Midjourney V7は日本語のプロンプトにも対応していますが、英語の方が精度が高い傾向にあります。細かいニュアンスや複雑な指示を伝える場合は、英語で書くことを推奨します。英語が苦手な方は、DeepLやChatGPTなどの翻訳ツールを活用すると良いでしょう。また、音声プロンプト機能を使えば、日本語で話しかけるだけでAIが自動的に適切なプロンプトを作成してくれます。

Fast GPU TimeとRelax Modeの違いは?

Fast GPU Timeは、画像が即座に最優先で生成される高速モードです。月間の使用時間に制限があり、使い切るとRelax Modeに自動切り替えされるか、追加購入が必要です。Relax Modeは、Standard Plan以上で利用可能な無制限モードですが、キュー(待ち行列)に入るため生成に1〜10分程度かかります。急ぎでない作業にはRelax Modeを使い、Fast GPU Timeを節約するのが賢い使い方です。

まとめ|今日からMidjourneyマスターになろう

Midjourneyは、2026年現在も進化を続ける最先端のAI画像生成ツールです。V7のDraft Mode、音声プロンプト、Omni Referenceなどの革新的な機能により、初心者でもプロ級の画像を生成できる時代になりました。

挫折しないための3つの心構えを最後にお伝えします。第一に、最初から完璧を目指さないこと。Draft Modeで気軽に試行錯誤を重ね、失敗から学ぶプロセスを楽しみましょう。第二に、プロンプトはシンプルに始めること。3〜5個のキーワードから始め、徐々に要素を追加していく方が、理想の画像に近づきやすくなります。第三に、他のユーザーの作品から学ぶこと。Web版の「Explore」機能を活用し、優れたプロンプトを研究しましょう。
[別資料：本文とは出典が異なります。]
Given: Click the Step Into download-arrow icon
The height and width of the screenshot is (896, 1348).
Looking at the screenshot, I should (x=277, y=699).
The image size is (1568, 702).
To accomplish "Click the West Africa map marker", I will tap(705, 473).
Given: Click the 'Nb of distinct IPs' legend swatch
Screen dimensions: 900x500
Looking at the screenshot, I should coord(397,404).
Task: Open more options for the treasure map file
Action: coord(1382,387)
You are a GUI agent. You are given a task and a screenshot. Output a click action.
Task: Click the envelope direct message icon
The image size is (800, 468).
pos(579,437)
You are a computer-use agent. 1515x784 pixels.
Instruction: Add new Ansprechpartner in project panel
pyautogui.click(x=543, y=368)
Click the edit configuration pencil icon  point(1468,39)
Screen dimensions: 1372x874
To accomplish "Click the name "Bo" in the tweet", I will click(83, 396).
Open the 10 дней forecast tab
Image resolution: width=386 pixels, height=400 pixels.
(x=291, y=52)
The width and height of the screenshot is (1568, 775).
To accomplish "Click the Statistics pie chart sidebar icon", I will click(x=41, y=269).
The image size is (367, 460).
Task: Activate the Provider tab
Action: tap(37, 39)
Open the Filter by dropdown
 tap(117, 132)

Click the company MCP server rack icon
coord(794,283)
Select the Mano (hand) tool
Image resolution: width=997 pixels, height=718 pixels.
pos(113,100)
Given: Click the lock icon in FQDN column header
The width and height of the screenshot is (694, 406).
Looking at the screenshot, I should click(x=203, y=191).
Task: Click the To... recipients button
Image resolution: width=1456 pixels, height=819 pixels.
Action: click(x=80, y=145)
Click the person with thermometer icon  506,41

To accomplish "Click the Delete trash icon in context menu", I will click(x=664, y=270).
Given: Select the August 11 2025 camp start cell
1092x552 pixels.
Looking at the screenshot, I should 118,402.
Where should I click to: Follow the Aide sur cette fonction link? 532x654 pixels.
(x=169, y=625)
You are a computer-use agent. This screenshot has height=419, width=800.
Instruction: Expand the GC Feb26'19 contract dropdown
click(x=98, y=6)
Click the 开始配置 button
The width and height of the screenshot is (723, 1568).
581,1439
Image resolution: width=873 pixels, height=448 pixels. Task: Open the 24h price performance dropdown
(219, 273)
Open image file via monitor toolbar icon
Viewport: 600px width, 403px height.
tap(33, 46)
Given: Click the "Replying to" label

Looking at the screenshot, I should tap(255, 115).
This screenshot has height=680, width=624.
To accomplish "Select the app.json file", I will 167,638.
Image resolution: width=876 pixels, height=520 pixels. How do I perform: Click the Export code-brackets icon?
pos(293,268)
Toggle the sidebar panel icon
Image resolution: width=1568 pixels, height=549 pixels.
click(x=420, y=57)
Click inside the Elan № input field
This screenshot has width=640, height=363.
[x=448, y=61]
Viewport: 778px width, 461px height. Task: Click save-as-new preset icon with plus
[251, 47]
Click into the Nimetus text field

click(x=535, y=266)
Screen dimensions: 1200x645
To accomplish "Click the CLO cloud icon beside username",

Midjourneyは、あなたの創造性を無限に広げてくれる強力なパートナーです。この記事で紹介したテクニックを実践すれば、今日からあなたも思い通りの画像を生成できるようになります。まずは気軽にBasic Planから始めて、AI画像生成の魅力を体験してみてください。あなたの想像力が、すぐに美しい画像として形になる感動を、ぜひ味わってください。